LLM — chat completion

`POST /v1/chat/completions`

Chat completion (Ollama proxy)

OpenAI-compatible chat completion endpoint, reverse-proxied to a local Ollama daemon (default http://127.0.0.1:11434).

Value-adds over a direct Ollama call. Two things happen between the client and the upstream that justify routing through aistack:

GPU scheduling. Before forwarding, aistack evicts its own in-process ASR asr-main cache entries so the LLM inference does not contend with a hot Whisper/Parakeet/SenseVoice for VRAM. The whole call holds the gateway’s single GPU slot, so concurrent LLM/ASR/TTS requests get HTTP 503 with Retry-After.
keep_alive default.
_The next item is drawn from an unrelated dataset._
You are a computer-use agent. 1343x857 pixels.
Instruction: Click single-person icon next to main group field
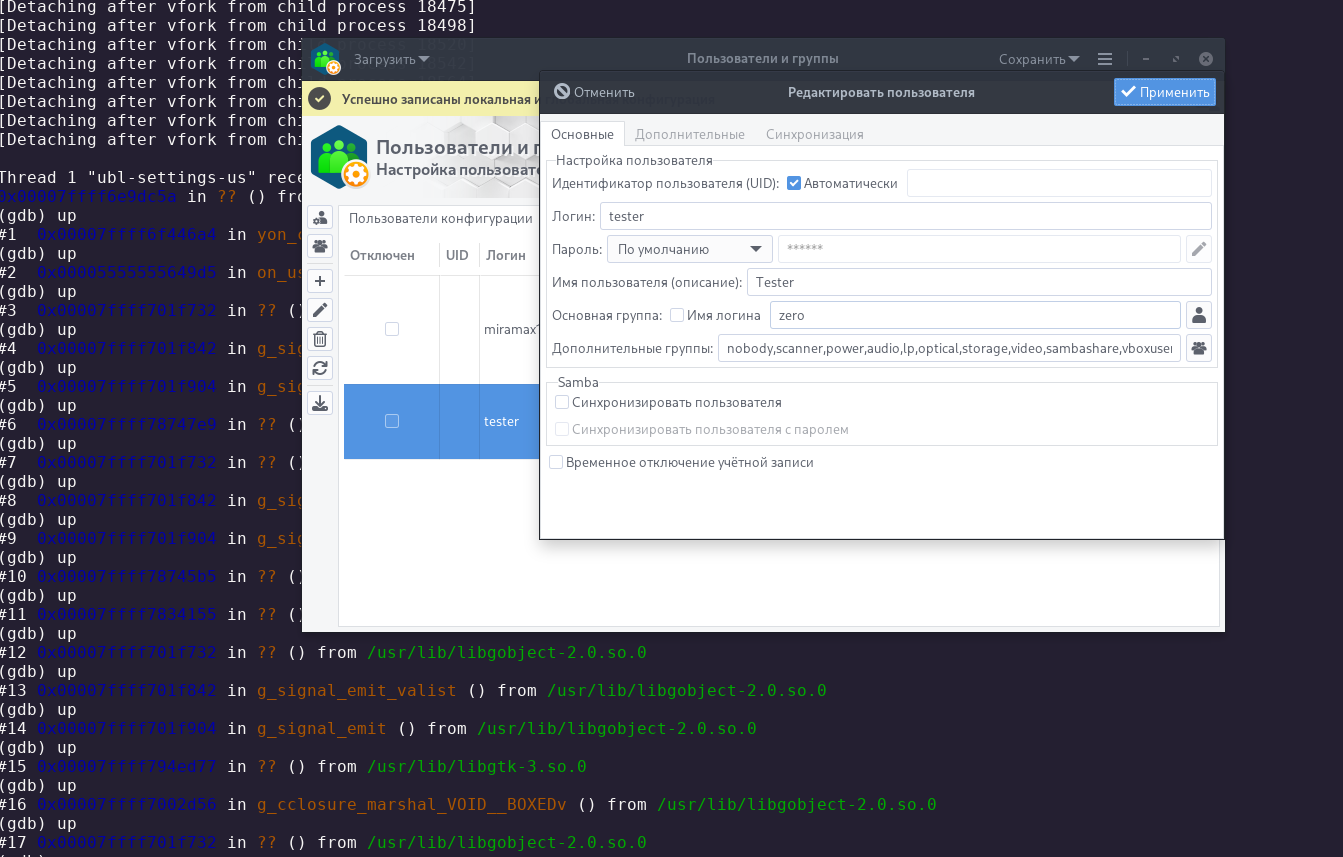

When the client omits the keep_alive field, aistack injects "30s" so Ollama releases the model shortly after the completion. Sequential LLM calls within that window reuse the loaded model; idle releases VRAM back for ASR. Clients that want a different lifetime override explicitly.

Streaming. When stream=true the response is forwarded chunk-by-chunk via FastAPI StreamingResponse, so the client sees first tokens as soon as Ollama emits them. Client disconnect propagates: aistack closes the upstream connection so Ollama’s runner can abort generation rather than running to completion on a dead socket.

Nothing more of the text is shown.